DeckMath
Programmatic · 20 sizes

Deck Cost by Size

20 popular deck sizes from 8×10 (80 sqft) to 30×30 (900 sqft) — each page has the deck-cost calculator pre-loaded with those dimensions plus a tier comparison ladder. Pricing reflects 2026-Q1 retail.

10×8
80 sqft
An 8×10 deck (80 sqft) is the smallest practical deck size — barely fits a 4-person bistro set.
10×10
100 sqft
A 10×10 deck (100 sqft) is the typical entry-level deck — good for a 4-seat dining set with grill space.
12×10
120 sqft
A 10×12 deck (120 sqft) is the median small-deck size in the US — the most-permitted deck size for first-time builders.
12×12
144 sqft
A 12×12 deck (144 sqft) gives you 6-person dining capacity with grill clearance.
14×12
168 sqft
A 12×14 deck (168 sqft) splits the difference between 12×12 and 12×16 — common for narrow yards.
16×12
192 sqft
A 12×16 deck (192 sqft) is among the most-searched deck sizes — fits a sectional + grill with room to walk around.
16×14
224 sqft
A 14×16 deck (224 sqft) gives you a generous L-or-U-shaped seating arrangement plus dining for 6.
20×12
240 sqft
A 12×20 deck (240 sqft) is a long, narrow deck — common for ranch-style homes with a long back wall.
16×16
256 sqft
A 16×16 square deck (256 sqft) is a popular 'big enough for a party' build — clean square geometry minimizes complexity.
20×14
280 sqft
A 14×20 deck (280 sqft) accommodates dining + lounge zones — popular mid-size build.
24×12
288 sqft
A 12×24 deck (288 sqft) is a long, runway-style deck — popular along long house elevations.
20×16
320 sqft
A 16×20 deck (320 sqft) is the canonical 'mid-large' deck — fits a full sectional, a 6-seat dining table, and a grill island.
20×18
360 sqft
An 18×20 deck (360 sqft) is upper-mid — generous for entertaining without fully committing to wraparound complexity.
24×16
384 sqft
A 16×24 deck (384 sqft) is a generous family deck with two distinct living zones — often built as L-shape or two-tier.
20×20
400 sqft
A 20×20 square deck (400 sqft) is a favorite for outdoor kitchens + dining + lounge — the smallest size where 3 zones comfortably coexist.
24×20
480 sqft
A 20×24 deck (480 sqft) is luxury-class — full outdoor kitchen + dining + lounge + grill island.
24×24
576 sqft
A 24×24 square deck (576 sqft) is a luxury build — typically commands a stamped engineer review for span requirements.
30×20
600 sqft
A 20×30 deck (600 sqft) is among the largest typical residential decks — often multi-tier with a kitchen wing.
30×24
720 sqft
A 24×30 deck (720 sqft) approaches commercial-restaurant patio scale — non-prescriptive design likely required.
30×30
900 sqft
A 30×30 deck (900 sqft) is an estate-class build — needs P.

How deck size drives cost

Deck cost scales near-linearly with square footage at any given finish tier.
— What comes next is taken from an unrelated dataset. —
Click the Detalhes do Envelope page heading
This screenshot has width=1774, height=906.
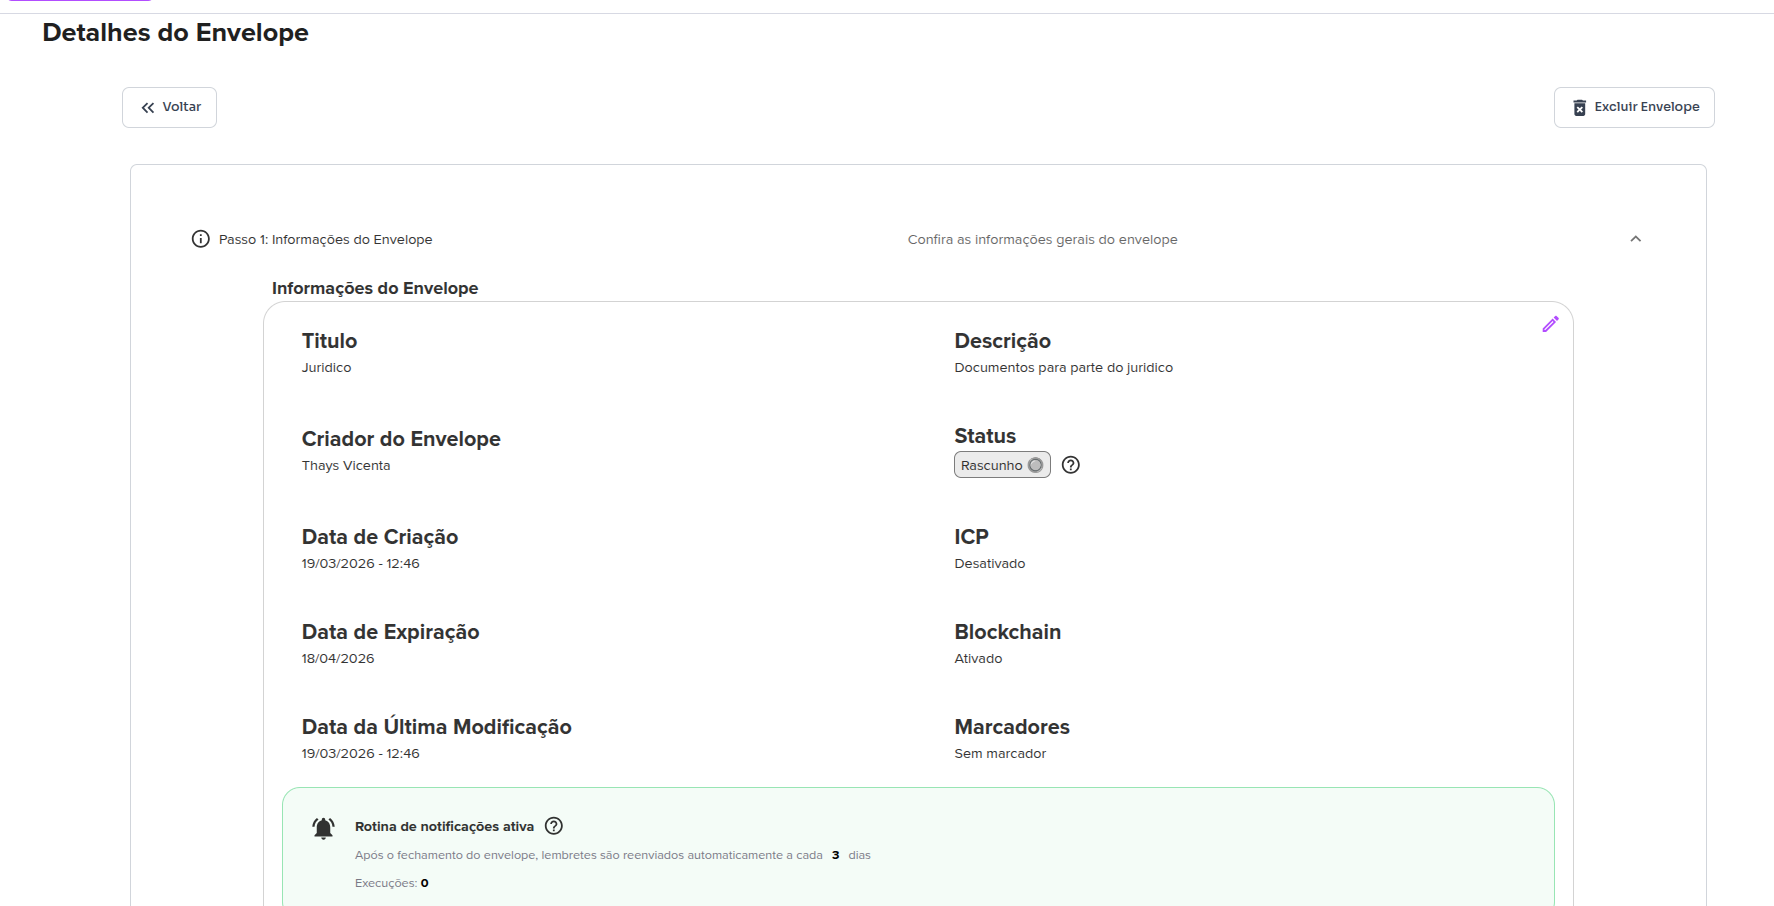[175, 33]
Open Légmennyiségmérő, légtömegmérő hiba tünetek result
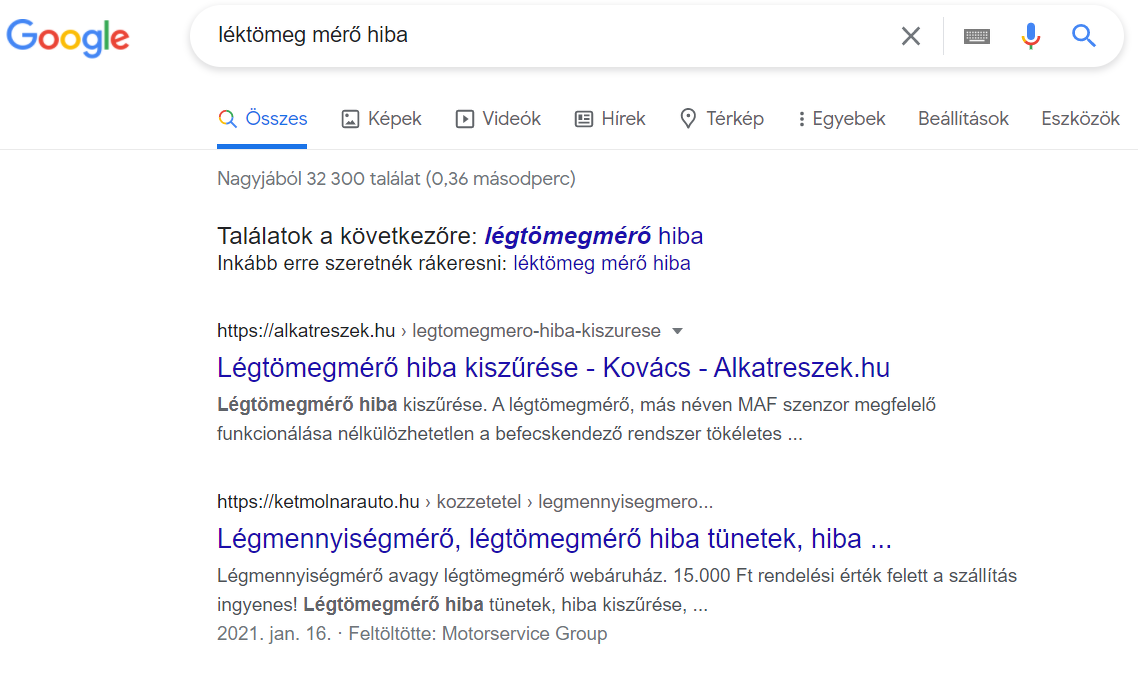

Going from a 12×12 (144 sqft) to a 16×20 (320 sqft) is 2.2× the area, 2.0× the cost (slightly less than linear because some fixed costs — permit, design, mobilization — don't scale with size).

Per-sqft pricing bands (national avg, 2026-Q1):

Multipliers that compound: shape (rectangle 1.0×, L-shape 1.10×, wraparound 1.22×), height (≤24″ 1.0×, >96″ 1.40×), site access (easy 1.0×, difficult 1.18×), and region (South 0.92×, West 1.28×). On a 16×20 deck, picking the wrong combination of multipliers can swing total cost by 50%.